*THE PROBLEM*: Return exactly the span of lines in the following data that opens with the line containing "Where should I" and closes with the line containing "Open the apps grid icon". Include nothing else.

*PROVIDED RECORDS*:
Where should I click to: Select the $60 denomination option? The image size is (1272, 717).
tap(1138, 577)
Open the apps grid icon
* * *
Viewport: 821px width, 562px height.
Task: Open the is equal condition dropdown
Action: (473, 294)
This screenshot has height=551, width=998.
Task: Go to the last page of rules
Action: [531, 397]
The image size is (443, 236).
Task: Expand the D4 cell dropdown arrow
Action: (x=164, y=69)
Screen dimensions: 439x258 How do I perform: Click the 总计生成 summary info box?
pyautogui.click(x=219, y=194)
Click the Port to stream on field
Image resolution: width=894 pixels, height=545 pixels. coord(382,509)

*THE ANSWER*:
Where should I click to: Select the $60 denomination option? The image size is (1272, 717).
tap(1138, 577)
Open the apps grid icon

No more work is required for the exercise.